TensorFlow Profiler in practice: Optimizing TensorFlow models on AMD GPUs

TensorFlow Profiler in practice: Optimizing TensorFlow models on AMD GPUs#

June 18, 2024 by Fabricio Flores.

5 min read. | 1131 total words.

AI/ML, Profiling, HPC

AI, HPC

Introduction#

TensorFlow Profiler consists of a set of tools designed to measure resource utilization and performance during the execution of TensorFlow models. It offers insights into how a model interacts with hardware resources, including execution time and memory usage.

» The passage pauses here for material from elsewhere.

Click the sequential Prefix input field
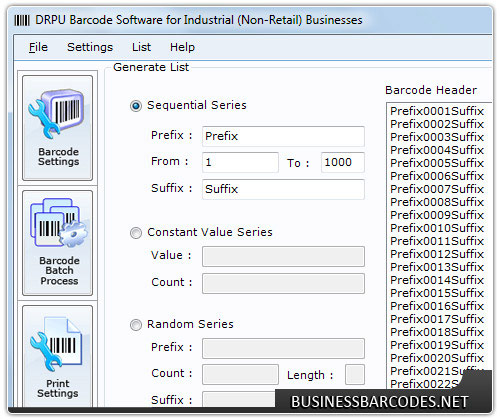This screenshot has width=500, height=420. coord(283,136)
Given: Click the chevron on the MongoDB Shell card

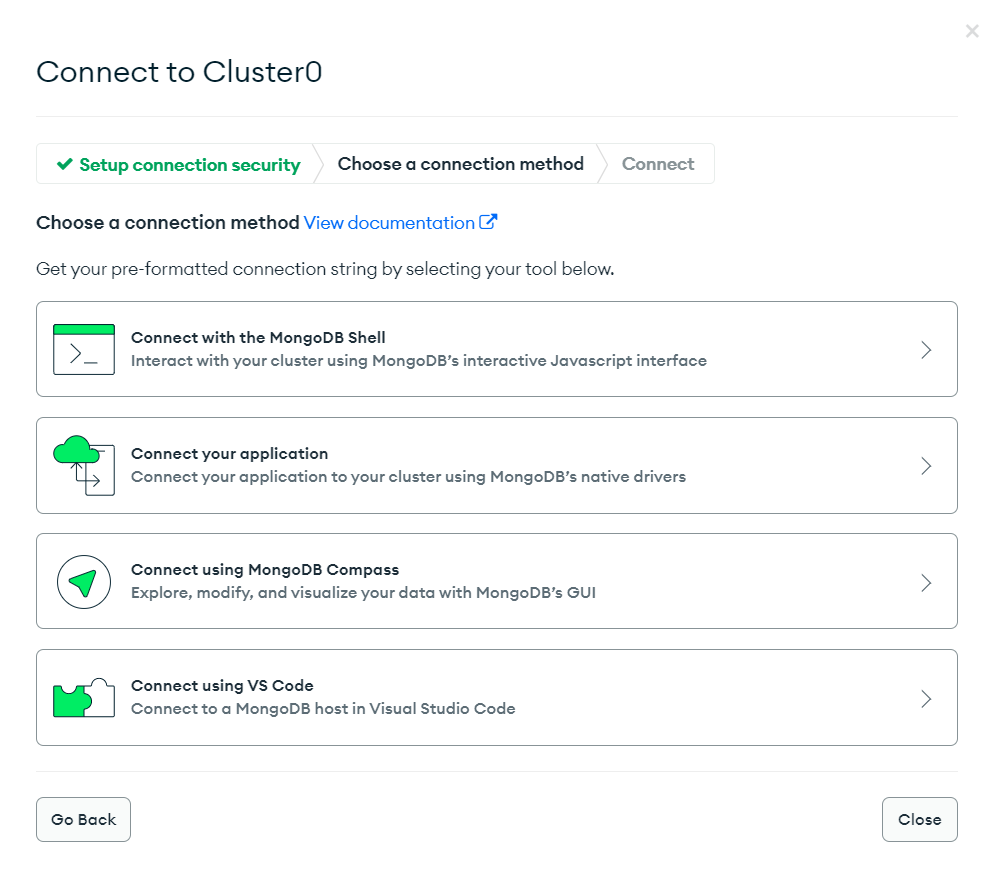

TensorFlow Profiler helps in pinpointing performance bottlenecks, allowing us to fine-tune the execution of models for improved efficiency and faster outcomes which can be crucial in scenarios where near-real-time predictions are required.

Machine learning algorithms, particularly deep neural networks, have high computational requirements. It’s crucial to assess the performance of a machine learning application to ensure that the most optimized version of a model is being executed. This blog demonstrates how to use the TensorFlow Profiler tool on AMD hardware through an example of training an autoencoder model, collecting device traces, and modifying the autoencoder’s architecture based on the analysis of the profiler data. For more information about TensorFlow Profiler, see Optimize TensorFlow using the Profiler.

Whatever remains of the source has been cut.